[Opening RECORDS PROVIDED section]

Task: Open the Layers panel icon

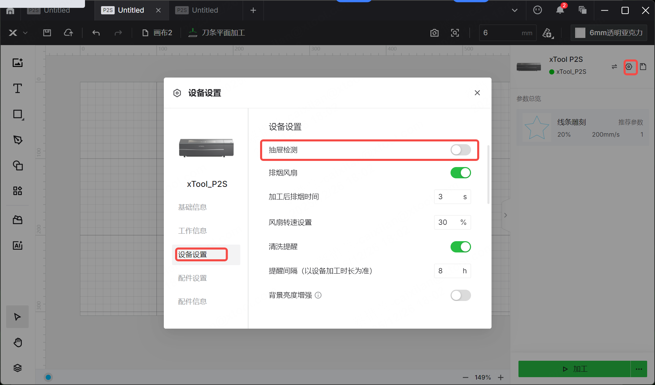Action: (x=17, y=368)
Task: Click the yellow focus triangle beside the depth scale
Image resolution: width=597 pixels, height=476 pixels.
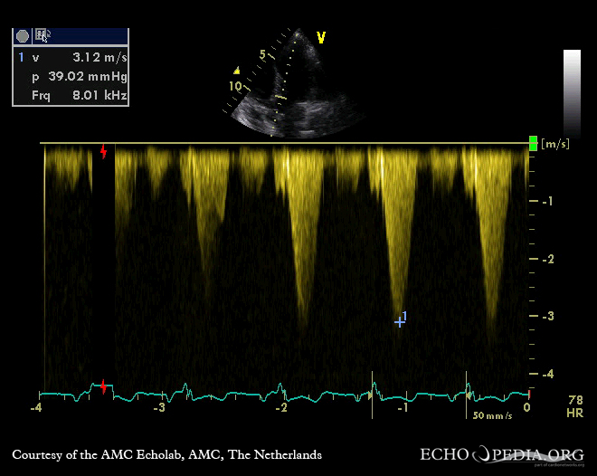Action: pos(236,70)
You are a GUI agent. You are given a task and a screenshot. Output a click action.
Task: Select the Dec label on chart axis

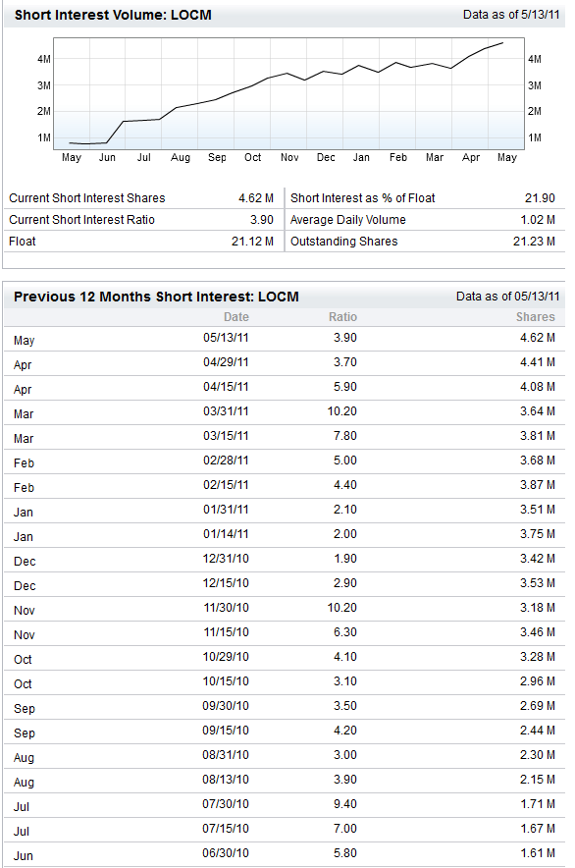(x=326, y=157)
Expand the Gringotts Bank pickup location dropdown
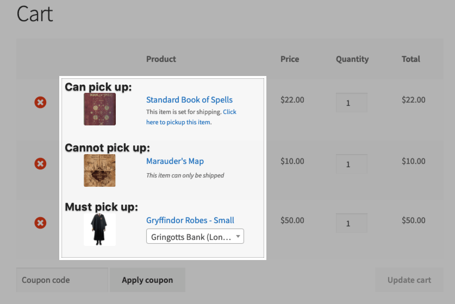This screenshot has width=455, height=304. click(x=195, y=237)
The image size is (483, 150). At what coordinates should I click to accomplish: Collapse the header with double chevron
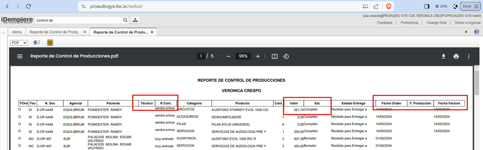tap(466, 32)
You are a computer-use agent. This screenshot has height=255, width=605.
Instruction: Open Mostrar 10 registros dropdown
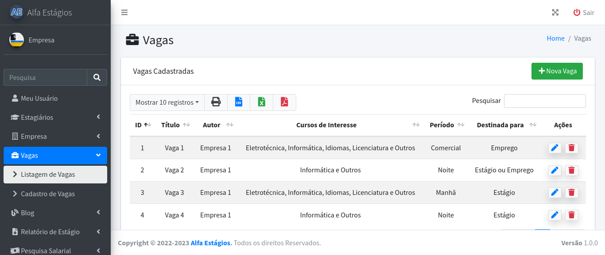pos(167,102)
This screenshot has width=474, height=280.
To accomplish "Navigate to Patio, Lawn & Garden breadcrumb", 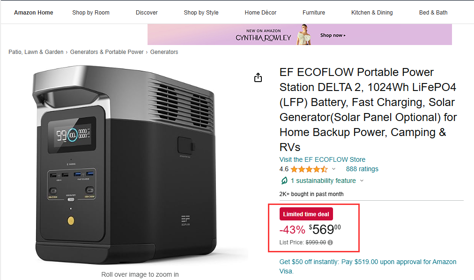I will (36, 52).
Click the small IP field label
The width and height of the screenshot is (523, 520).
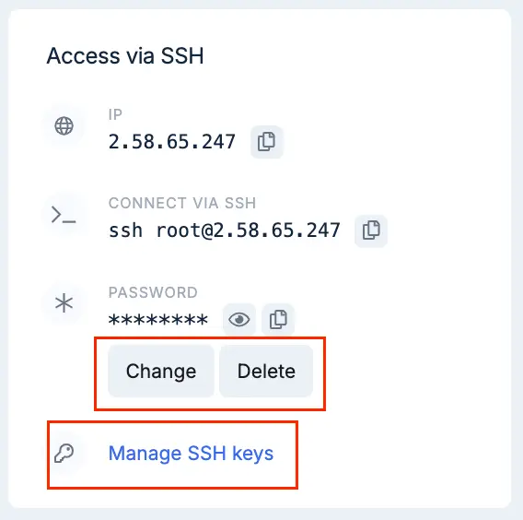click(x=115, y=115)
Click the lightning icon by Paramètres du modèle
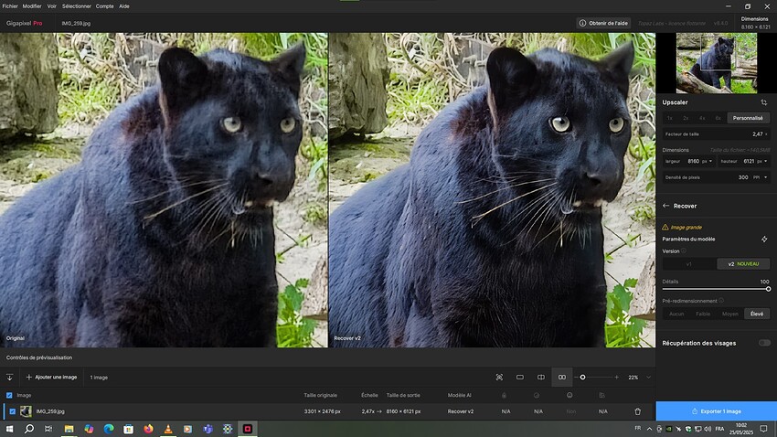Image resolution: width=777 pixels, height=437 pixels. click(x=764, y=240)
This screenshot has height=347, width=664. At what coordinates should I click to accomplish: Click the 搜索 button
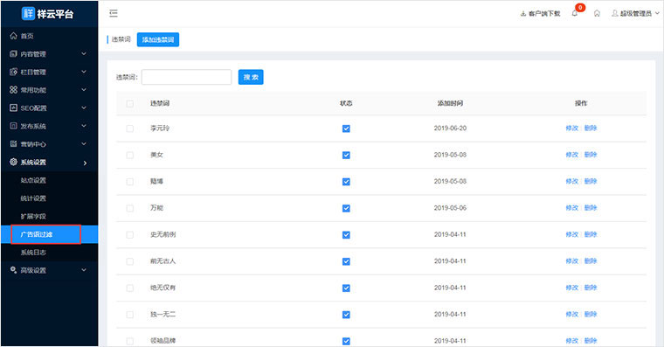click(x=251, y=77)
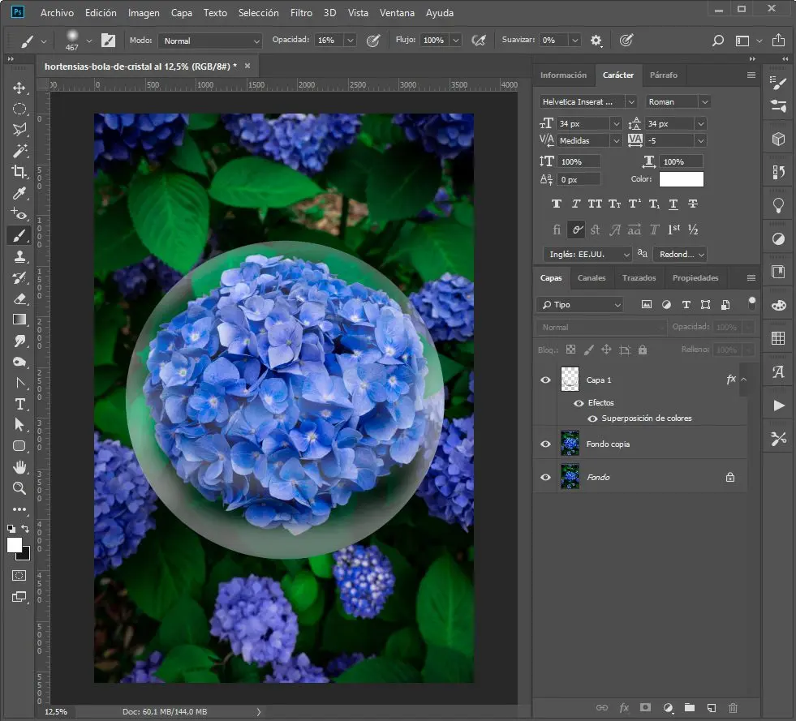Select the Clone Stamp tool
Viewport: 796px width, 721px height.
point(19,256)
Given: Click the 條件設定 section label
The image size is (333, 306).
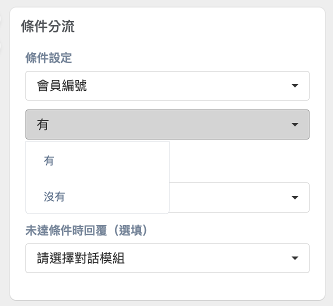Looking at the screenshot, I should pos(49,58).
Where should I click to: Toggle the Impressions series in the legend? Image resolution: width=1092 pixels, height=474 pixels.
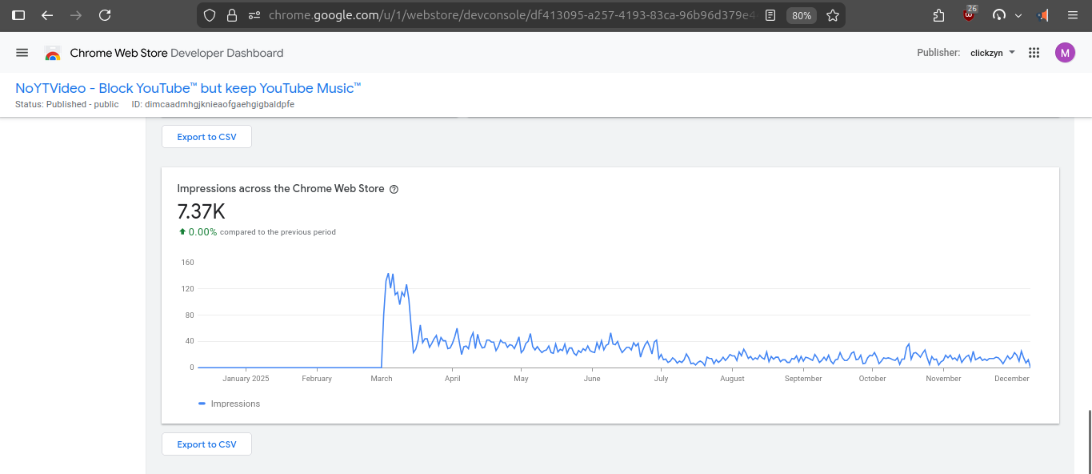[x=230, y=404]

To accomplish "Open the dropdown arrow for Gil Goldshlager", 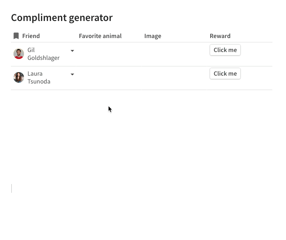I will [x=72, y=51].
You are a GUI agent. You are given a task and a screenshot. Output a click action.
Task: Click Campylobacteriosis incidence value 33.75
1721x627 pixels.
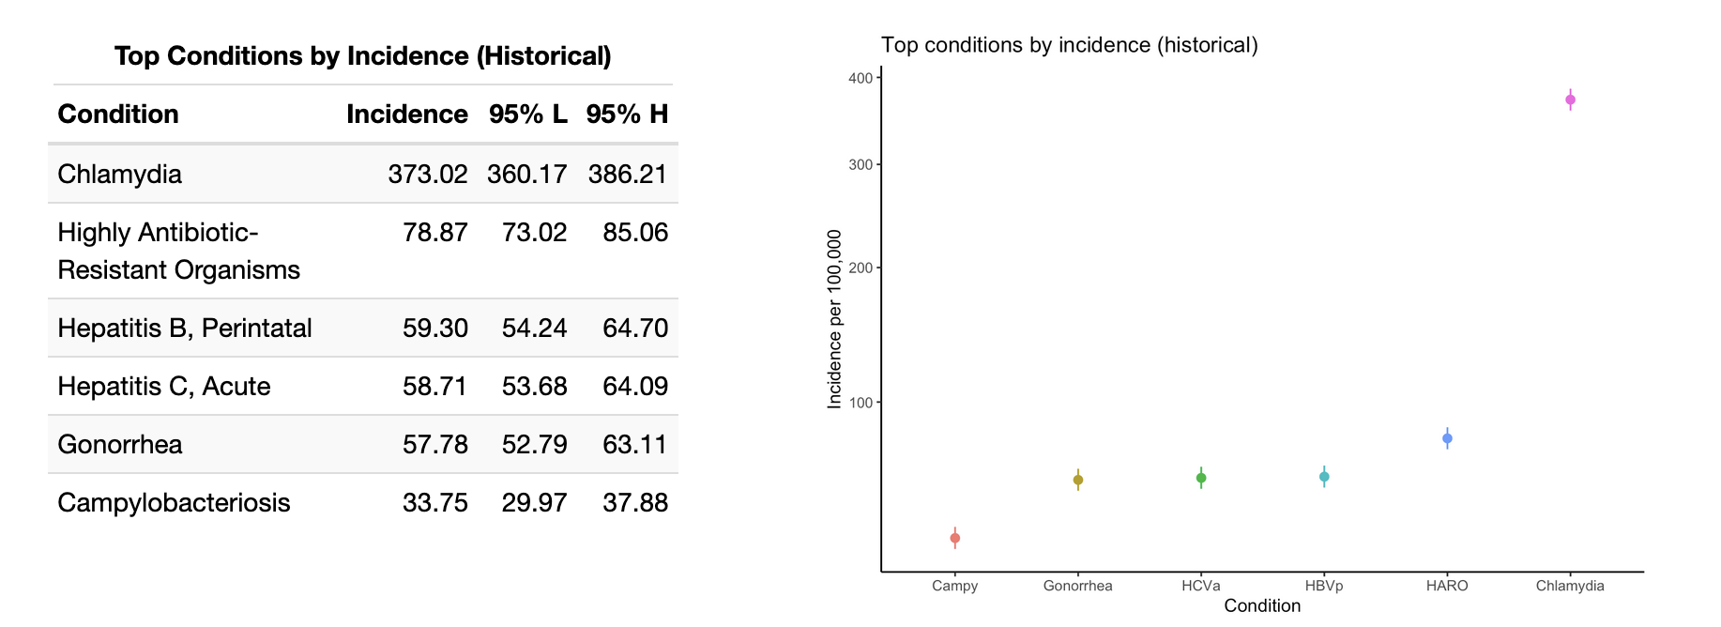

[Closing RECORDS PROVIDED section]

§ **WHAT YOU NEED TO DO**:
Excluding pictures, copy exactly the lines from the line containing "Task: Click Campylobacteriosis" through the last line of the data, inclusive.

§ **WRITTEN SOLUTION**:
Task: Click Campylobacteriosis incidence value 33.75
1721x627 pixels.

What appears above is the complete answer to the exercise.